Dataset entries:

************

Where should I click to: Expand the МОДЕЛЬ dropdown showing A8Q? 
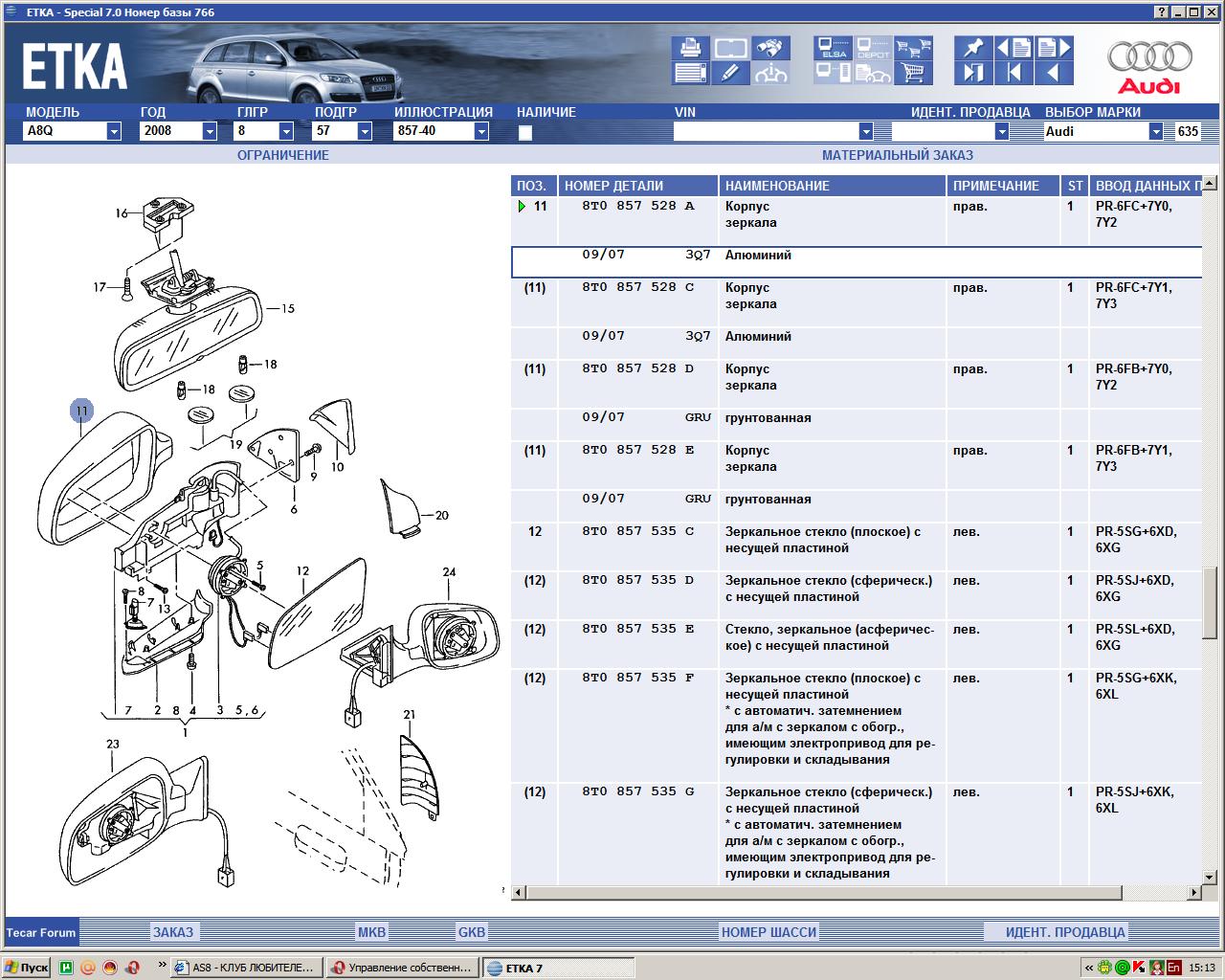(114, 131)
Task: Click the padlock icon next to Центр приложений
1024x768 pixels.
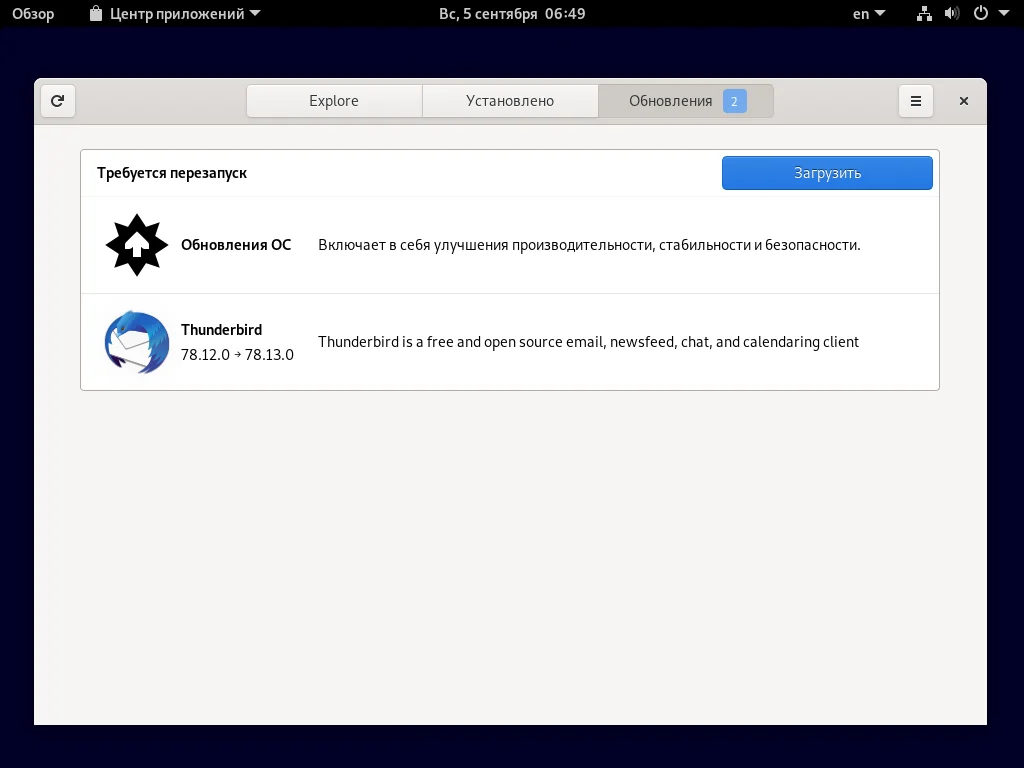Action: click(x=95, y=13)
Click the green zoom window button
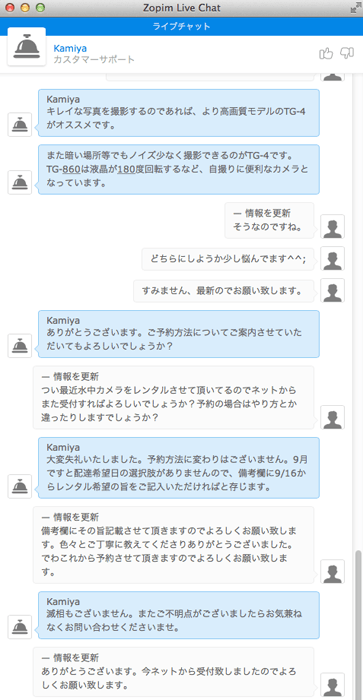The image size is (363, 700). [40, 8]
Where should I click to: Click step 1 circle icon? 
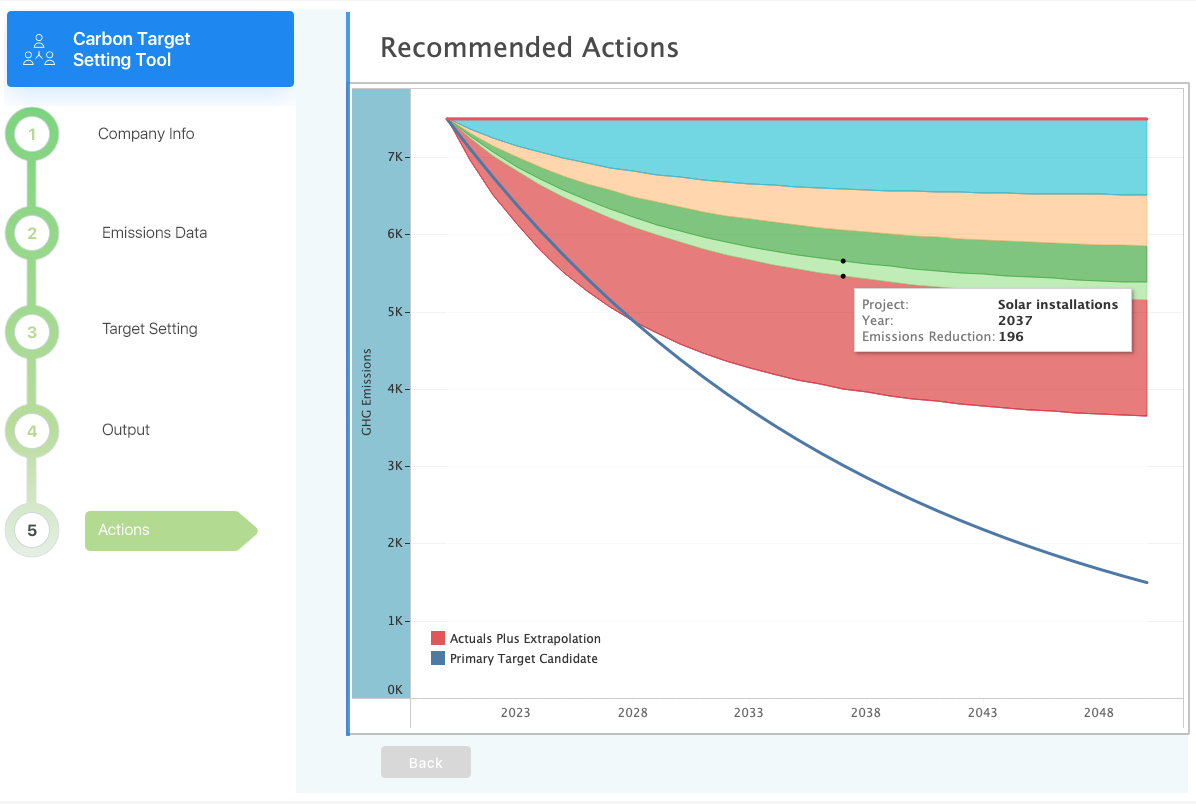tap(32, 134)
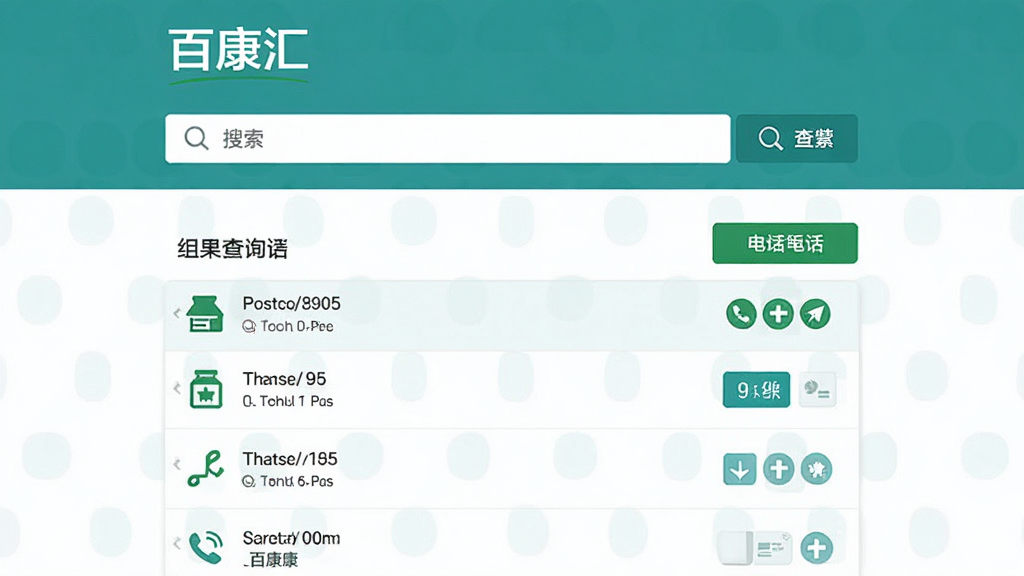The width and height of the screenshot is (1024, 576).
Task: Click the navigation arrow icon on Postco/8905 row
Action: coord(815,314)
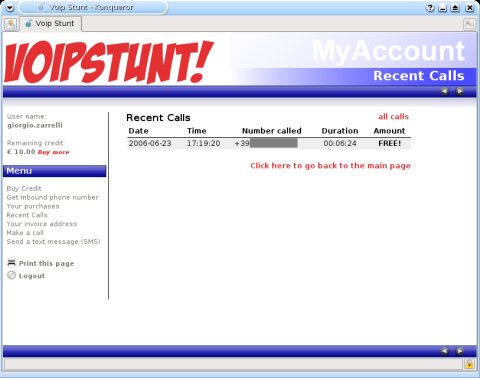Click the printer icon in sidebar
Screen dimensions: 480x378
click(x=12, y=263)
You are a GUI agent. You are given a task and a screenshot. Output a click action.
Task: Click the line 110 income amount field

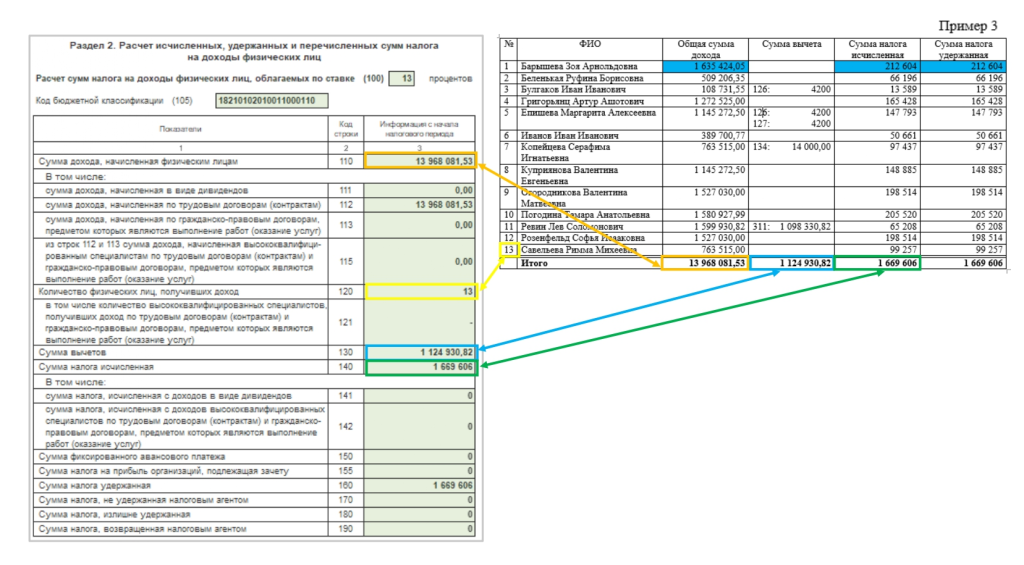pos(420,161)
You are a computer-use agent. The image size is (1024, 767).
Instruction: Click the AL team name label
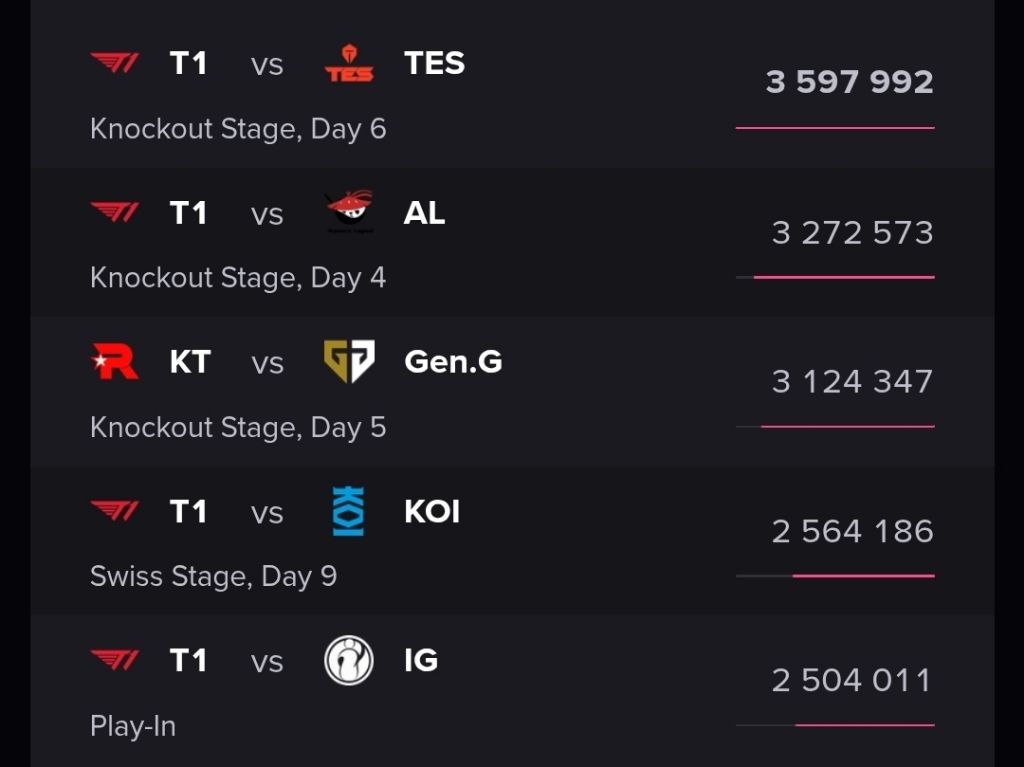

************

GOAL OF THE EXERCISE ->
Your answer must be an exact reproduction of all entries, containing no pictures.

ANSWER FOR THIS EXERCISE ->
Where should I click to: Expand the МОДЕЛЬ dropdown showing A8Q? 
(114, 131)
Task: Click the padlock icon next to Центр приложений
1024x768 pixels.
Action: click(x=95, y=13)
Click the green zoom window button
The image size is (363, 700). [40, 8]
Where should I click to: Click step 1 circle icon? 
tap(32, 134)
The width and height of the screenshot is (1024, 576).
Task: Click the navigation arrow icon on Postco/8905 row
Action: coord(815,314)
Click the printer icon in sidebar
Screen dimensions: 480x378
click(x=12, y=263)
You are a GUI agent. You are given a task and a screenshot. Output a click action.
Task: Click the line 110 income amount field

pos(420,161)
You are a computer-use agent. The image size is (1024, 767).
Instruction: Click the AL team name label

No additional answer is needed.